- Location of Zhongshan in Guangdong
- Country: Great Qing Empire Republic of China
- Province: Guangdong
- County-level divisions: None

= Xiangshan County, Guangdong =

Former county in Guangdong

Xiangshan County, also spelled Hsiangshan, Siangshan, Heungsan, and Heungshan, was a former county in Southern central China. From 1912, it was a county in Guangdong Province, in the Republic of China. It was renamed Zhongshan (then usually romanized "Chungshan") in April 1925, in honor of the founder of the Republic of China, Sun Yat Sen, a Xiangshan native.

The county covered the modern-day Zhuhai City, Zhongshan City and a part of Nansha District of Guangzhou City in the Guangdong Province of the People's Republic of China (PRC), and the Macau Special Administrative Region of the People's Republic of China, formerly known as Portuguese Macau until 1999.

== History==
The county consists of the entirety of Xiangshan Island, an island in a bay where three rivers emptied into the sea, part of the Pearl River Delta. It was originally separated from the continent by the distributaries in the delta, until it became a peninsula some time during the 17th century, but remained separated from the mainland by waterways.

Around the 8th century (during the Tang dynasty), a Xiangshan Township was carved out of the Bao'an County and Dongguan County, at the present-day Shanchang (山場) of Zhuhai. Around the 12th century (during the Northern Song dynasty), this township became a separate county.

During the mid-16th century, in the Ming dynasty, the Portuguese settled in Macau. This was permitted by the Ming dynasty, but despite the Portuguese presence, Macau was still under the jurisdiction of Xiangshan.) Macau became a full Portuguese colony in 1847. This colony later expanded to include Ilha Verde, Taipa and Coloane.

^^^^

* [Brief A]
Update the Xiangshan County article, starting at the words "The county covered" and stopping after "mainland by waterways.", so that "peninsula" reads "promontory".
* [Brief B]
According to the Xiangshan County article, in what month and year was the county renamed Zhongshan?
* [Brief C]
List every alternative spelling of Xiangshan given in the Xiangshan County article.
The data is separate material, unrelated to the Xiangshan County article.

* [Data extract]

^^^^

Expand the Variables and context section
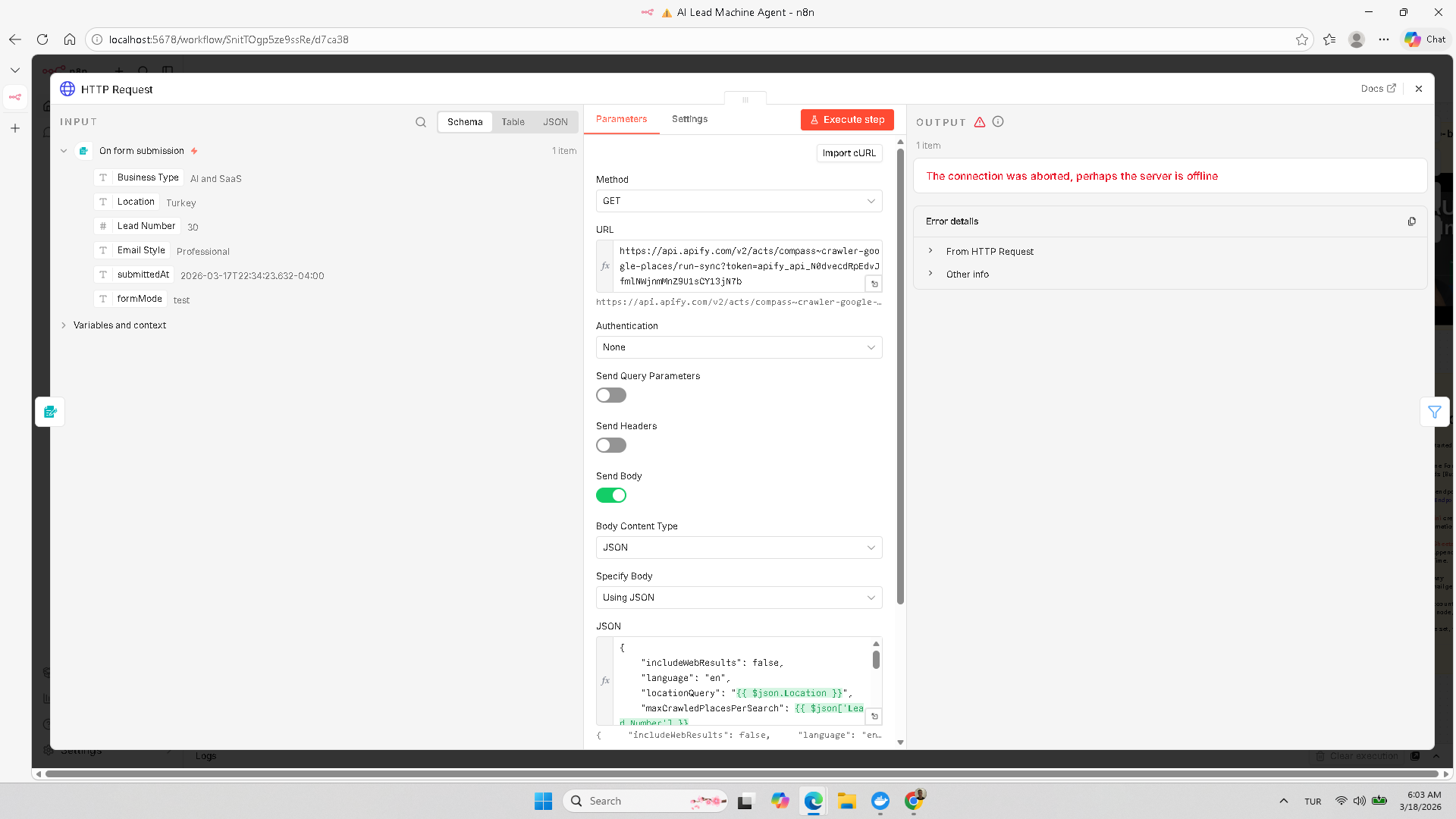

^^^^

* [Exercise answer A]
The county covered the modern-day Zhuhai City, Zhongshan City and a part of Nansha District of Guangzhou City in the Guangdong Province of the People's Republic of China (PRC), and the Macau Special Administrative Region of the People's Republic of China, formerly known as Portuguese Macau until 1999.

== History==
The county consists of the entirety of Xiangshan Island, an island in a bay where three rivers emptied into the sea, part of the Pearl River Delta. It was originally separated from the continent by the distributaries in the delta, until it became a promontory some time during the 17th century, but remained separated from the mainland by waterways.

* [Exercise answer B]
April 1925

* [Exercise answer C]
Hsiangshan, Siangshan, Heungsan, Heungshan